3 PRELIMINARIES
3.1 Notations & Parameters
The parameters defined for training the model are:
- Img: set the size of the incoming image.
- Batch: figure out how many items to make at once.
- Epochs: set the training epoch count.
- Data: provide the location of yaml file.
- Configuration file (cfg): allows defining how our model will
operate.
- Weights : Specify a non-standard location for the weights.

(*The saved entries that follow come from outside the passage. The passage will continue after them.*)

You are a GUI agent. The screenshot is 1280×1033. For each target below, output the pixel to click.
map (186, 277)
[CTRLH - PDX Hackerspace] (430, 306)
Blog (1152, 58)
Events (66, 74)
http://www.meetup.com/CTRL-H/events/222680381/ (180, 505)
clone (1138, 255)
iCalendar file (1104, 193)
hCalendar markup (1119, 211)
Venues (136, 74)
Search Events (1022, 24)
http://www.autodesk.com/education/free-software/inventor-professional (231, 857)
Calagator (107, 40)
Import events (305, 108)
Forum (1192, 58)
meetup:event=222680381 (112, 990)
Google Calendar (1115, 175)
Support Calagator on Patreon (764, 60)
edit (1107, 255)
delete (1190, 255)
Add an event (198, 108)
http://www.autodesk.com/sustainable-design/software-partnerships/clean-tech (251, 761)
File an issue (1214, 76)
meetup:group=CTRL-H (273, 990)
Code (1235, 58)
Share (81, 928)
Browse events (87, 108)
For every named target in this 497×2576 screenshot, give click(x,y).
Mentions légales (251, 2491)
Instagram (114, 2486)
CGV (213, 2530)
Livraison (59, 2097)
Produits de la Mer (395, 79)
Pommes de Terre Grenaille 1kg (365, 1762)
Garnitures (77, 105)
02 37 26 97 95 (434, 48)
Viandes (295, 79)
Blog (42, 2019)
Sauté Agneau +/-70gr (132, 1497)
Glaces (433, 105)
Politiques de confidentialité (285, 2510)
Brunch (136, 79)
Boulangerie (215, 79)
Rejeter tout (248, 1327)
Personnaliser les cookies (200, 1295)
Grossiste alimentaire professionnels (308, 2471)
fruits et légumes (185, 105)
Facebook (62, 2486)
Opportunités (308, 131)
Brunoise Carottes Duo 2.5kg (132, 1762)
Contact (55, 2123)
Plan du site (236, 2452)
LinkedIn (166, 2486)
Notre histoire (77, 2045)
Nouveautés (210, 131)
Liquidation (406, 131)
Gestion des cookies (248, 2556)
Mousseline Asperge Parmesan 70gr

- Learning rate (lrf): optimising algorithm’s tuning parameter
that controls the size of the step taken at each iteration on the way
to the loss functions minimum.
- Momentum: A new feature of the gradient descent optimization
technique allows the search to gain momentum in a chosen direction,
allowing it to glide over the search space’s flat areas and avoid the
pitfalls of erratic gradients.
- Warmup-echos: By providing more varied instances later in
training, the ”warm-up” helps mitigate the ”primacy impact” of the
initial set. Without it, the models will un-train those early
superstitions, which could add a few epochs of run time before you
reach the necessary convergence.
- Weight decay: machine learning regularisation strategy for
simplifying models and avoiding overfitting.
- Warmup- bias: When an algorithm is biassed, the outcome is
skewed in favour of or against a particular notion. An inaccurate
assumption made during the machine learning process can lead to bias,
which is a type of systematic inaccuracy.
3.2 xView Data set
Over 1 million objects in 60 classes are spread out throughout over
1,400 km2 of footage, making xView one of the largest and most
diversified object recognition datasets accessible. Imagery with a
better resolution is available in the xView dataset, which was compiled
using data gathered from WorldView-3 satellites at a ground sample
distance of 0.3m. There are a total of 60 classes in the dataset. Naming
a few of them include ’Fixed-wing Aircraft’, ’Small Aircraft’, ’Cargo
Plane’, ’Helicopter’, ’Passenger Vehicle’, ’Small Car’, ’Pickup Truck’,
’Utility Truck’,’Truck’ etc.
3.3 Single Stage Object
Detectors
Object Detection in One Step models are a type of object detection
models that only require a single pass through the detection process, as
opposed to the two passes required by two-stage models. Typically,
inference times are reduced in these models. Both the bounding boxes and
the class probabilities within them are predicted by a single
convolutional network.
3.4 YOLO V 5
The YOLO v5 has the same three essential components as any other
single-stage object detector, model backbone, model head and model neck.
Model Backbone is mainly used to extract important features from the
given input image.[21][22][23]. The Cross Stage Partial
Networks constitute the backbone of YOLO v5, which is utilised to
extract highly informative features from an input picture.
Most of the time, Model Neck is used to make feature pyramids. Feature
pyramids make it easier for models to generalise well about scaling of
objects. With different sizes and scales, it helps to find the same
thing. Feature pyramids are very helpful, and they help models do well
with data they haven’t seen before. Other models, like FPN, BiFPN,
PANet, etc. use different types of feature pyramid techniques. PANet is
utilised as the neck in YOLO v5 to obtain the feature pyramids. Model
Head is mostly employed in the latter stage of detection. It creates
class probabilities, objectness scores, and bounding boxes in the form
of a final output vector by applying anchor boxes to the features.
4. PROPOSED TECHNIQUE
4.1 Labelling Of Data
If an annotation’s bounding box was divided over tiles, the ability to
name the tiled pictures was built into the tiling script so that the
photos could still be seen as a whole. The images are split in the ratio
of 90:10 for our training and validation set respectively. The images
from both the sets were further tiled as per memory allocation of both
our models as 512x512. The annotations are split with the dimensions
according to the image splits and scaled relatively for making it
compatible with the YOLO framework. Each training iteration / experiment
consisted of 30 epochs each to maintain the consistency.
Parameter Training &
Tuning
Exp 1- python train.py –img 512 –batch 12 –noval –epochs
30 –data data/custom.yaml –weights yolov5m.pt –cfg
models/yolov5m_custom.yaml –hyp data/hyps/hyp.scratch-med.yaml
–device 0 –name ./experiment_x
Annotation of Image
Figure 1 shows the sample of an annotated image for the model. The steps
nvolved in the annotation of the im age are as under:
Step1: Download the xView dataset from
https://challenge.xviewdataset.org.
Step 2: Split all the images in the ratio of 90:10 for our training and
validation set respectively.
Step 3: Images from both the sets were further tiled as per memory
allocation of models, i.e 512x512 for Yolo v5.
Step 4: The annotations were converted from GeoJSON Polygon objects to
YOLO format using a script. We also split the annotations dimensions
according to the image splits.
Step 5: The tiled dataset was further used to experiment and train our
YOLO models. Each training iteration / experiment consisted of 30 epochs
each to maintain the consistency between all models.